Judul Buku : Akhlaqul Karimah
Penulis : Buya Hamka
Penerbit : Gema Insani
Apabila kita merenungkan kehidupan ini, kerap kali timbul pertanyaan dalam hati, "Untuk apa hidup saya ini?"
Pertanyaan seperti ini timbul dari manusia sebab di antara makhluk Allah SWT yang hidup di permukaan bumi ini, hanya manusia yang selalu dipenuhi tanda tanya, walaupun misalnya dia telah tahu, tetapi dia tetap bertanya juga. Bahkan yang menimbulkan filsafat timur atau filsafat barat ialah pertanyaan seperti ini, "Untuk apa saya hidup?"
Sebagai penganut agama Islam kita telah mendapat jawaban dari pertanyaan itu. Jawaban telah diberikan oleh Allah SWT sendiri, dengan wahyu yang disampaikan oleh Rasul. Allah SWT berfirman dalam Al-Qur'an,
وما خلقت الجن والإنس إلا ليعبدون
"Dan tidaklah Aku ciptakan jin dan manusia melainkan supaya mereka beribadah kepada-Ku." (adz-Dzaariyaat: 56)
Ibadah berarti perhambaan. Berasal dari kata 'abdun yang berarti langsung menjadi bahasa-bahasa di daerah Indonesia. Orang Sunda menyebut dirinya sendiri abdi, orang Melayu menyebutkan dirinya hamba, dalam bahasa Indonesia sahaya, disingkat menjadi saya, dan dalam bahasa Jawa orang yang menghambakan dirinya dalam istana disebut "abdi dalem".
Dengan ayat ini Allah SWT menegaskan bahwa maksud menciptakan kehidupan itu digunakan manusia untuk mengabdi atau untuk beribadah. Tempat beribadah atau mengabdi itu hanya semata-mata kepada Allah SWT saja.
Tegasnya, jika bukan untuk beribadah kepada Allah SWT, tidaklah berarti sama sekali hidup itu sebab tugas hidup tidak diisi.
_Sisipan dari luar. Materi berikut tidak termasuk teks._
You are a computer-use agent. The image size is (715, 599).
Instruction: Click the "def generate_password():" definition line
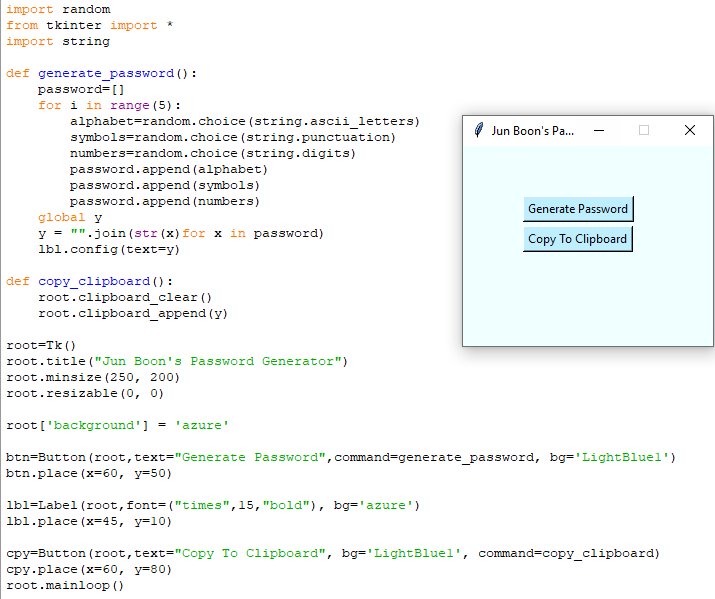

Berkali-kali pula Allah SWT menyatakan di dalam Al-Qur'an tentang asal-usul kejadian manusia. Nenek manusia yang pertama dijadikan langsung dari tanah. Manusia keturunan Adam pun terjadi dari mani, mani adalah saringan dari darah, kesuburan darah adalah dari makanan, dan tidak ada satu makanan pun di permukaan bumi ini yang tidak muncul dari tanah. Sebab itu, kita semuanya berasal dari tanah. Jika mati, kelak kembali jadi tanah. Oleh sebab itu, jika tidak melalui proses dari mani, jadi nutfah, jadi 'alaqah, jadi mudhghah, bertumbuh jadi manusia, kemudian melalui hidup bernapas dan kemudian mati. Ditilik dari segi itu tidak ada kelebihan manusia dari makhluk-makhluk bernyawa yang lain. Manusia itulah yang sadar akan hidupnya. Manusialah yang sadar bahwa dia mempunyai akal dan berpikir, mempunyai nalar (Salinan ke dalam bahasa Jawa dari kata Arab nazhar, yang berarti mempunyai pandangan), mempunyai ingatan, dan khayal karena manusia ada hidup maka dia pun berpikir. Pikiran inilah yang menjalar mencari arti dari hidupnya, yang selalu bertanya-tanya. Pertanyaan ini yang dijawab oleh wahyu dengan tegas, tidak usah ragu lagi bahwa hidup itu gunanya ialah untuk mengabdi.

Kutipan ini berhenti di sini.